The company’ s technology is able to scan through a person’s Facebook and LinkedIn feeds and pick out the major life events – birthdays, engagements, new jobs – then compile the updates into a regular email alert.
Today, in an email sent to EverySignal’s subscribers, founder Derek Merrill said the company was stopping the current service immediately.
Instead it will be using the technology for “brand marketers in need of turn-key solutions for social performance marketing.” He did not say exactly who these marketers were.
EverySignal’s promise as a consumer product was to bring some search and filtering features into the still-unruly frontier of social media feeds. Facebook has its own filter in the Newsfeed that ranks friends’ updates based on relevance, but posts that don’t make the top of the feed often remain unseen.
However, as Merrill told the Business Journal, although many people liked the convenience the email alerts offered, it was never enough to finance the whole operation. And as more people used the technology – the email mentions it gathered 2 million unique user streams – the pricier all that data gathering and compiling got.
“We were paying these heavy processing costs that ramped up too quickly,” Merrill said. “Meanwhile we were getting heavy interest on the brand side.”
Now that the consumer side is finished (all the user data EverySignal compiled has been deleted), Merrill also revealed that the engine behind gathering the life events was exploring the possibility of using it for insurance industries. These companies could take the data of, say, a new engagement, and start offering life or homeowners insurance.
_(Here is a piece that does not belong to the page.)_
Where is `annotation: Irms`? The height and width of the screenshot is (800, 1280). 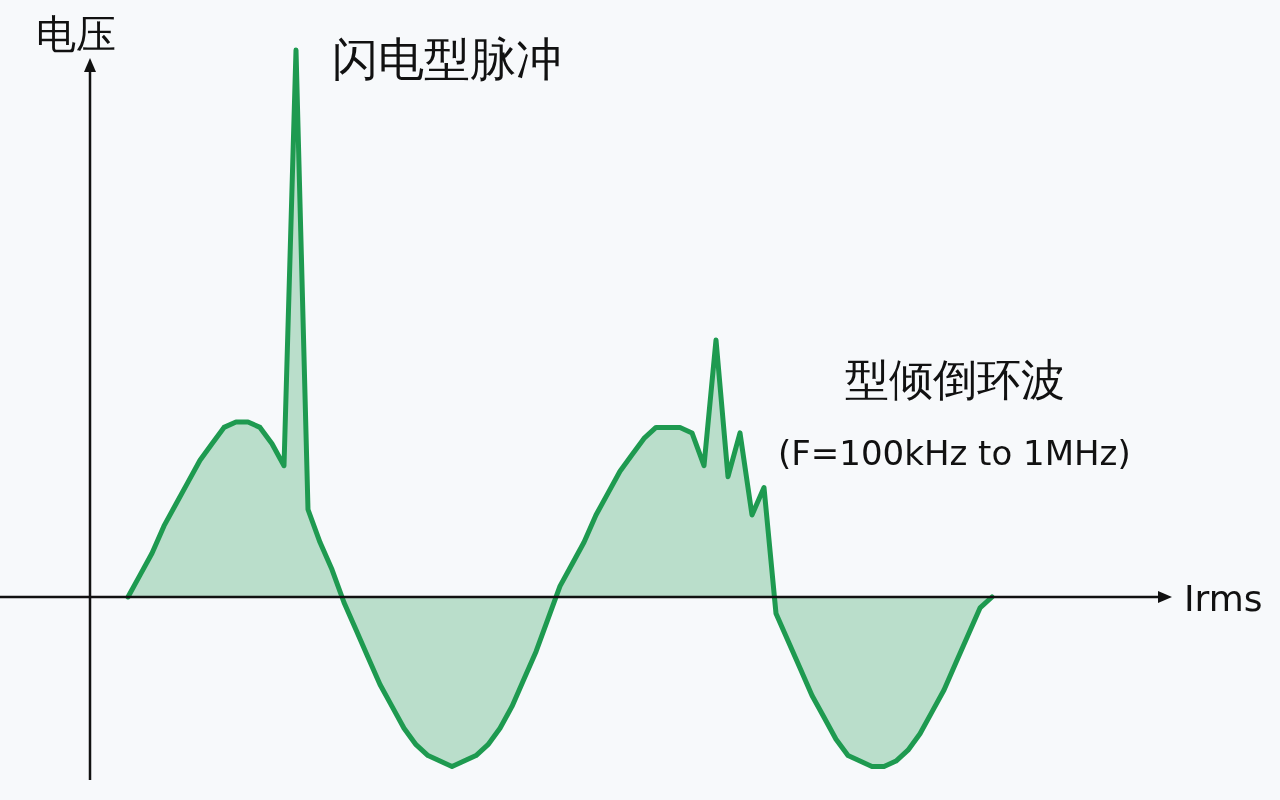 annotation: Irms is located at coordinates (1224, 598).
But Merrill said the company soon learned the insurance world still had a ways to go before it could use that information effectively.
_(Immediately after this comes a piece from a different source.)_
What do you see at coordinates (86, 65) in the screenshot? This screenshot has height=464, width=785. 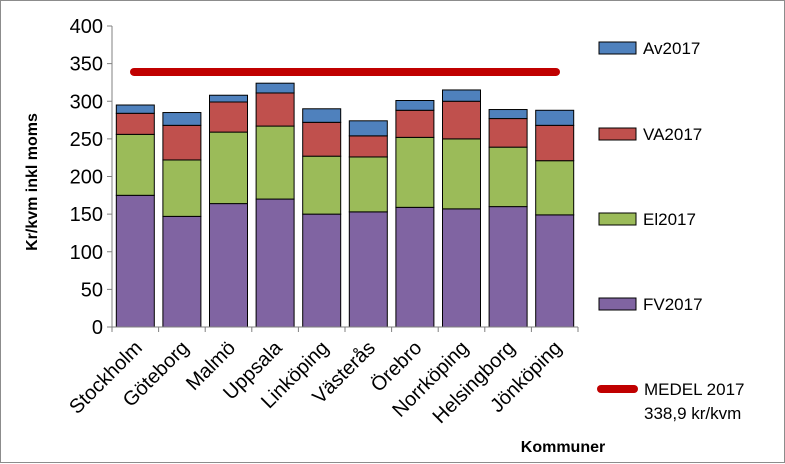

Retail brands, however, seemed very interested. EverySignal has already tested the technology with some of the in-house ecommerce startups at Science (the Santa Monica incubator that’s brought us Dollar Shave Club and men’s clothing service Triple Threat).
In the next few weeks, EverySignal should be announcing which brands the company will be working with and what, exactly, the new version of EverySignal will be. But one thing is clear: it won’t be for consumers.
“The commercial side of things was always going to be more profitable, “Merrill said. “We never thought we were going to monetize the consumer part of it,” Merill said.
Or, to paraphrase Charlton Heston, “EverySignal isn’t for People!”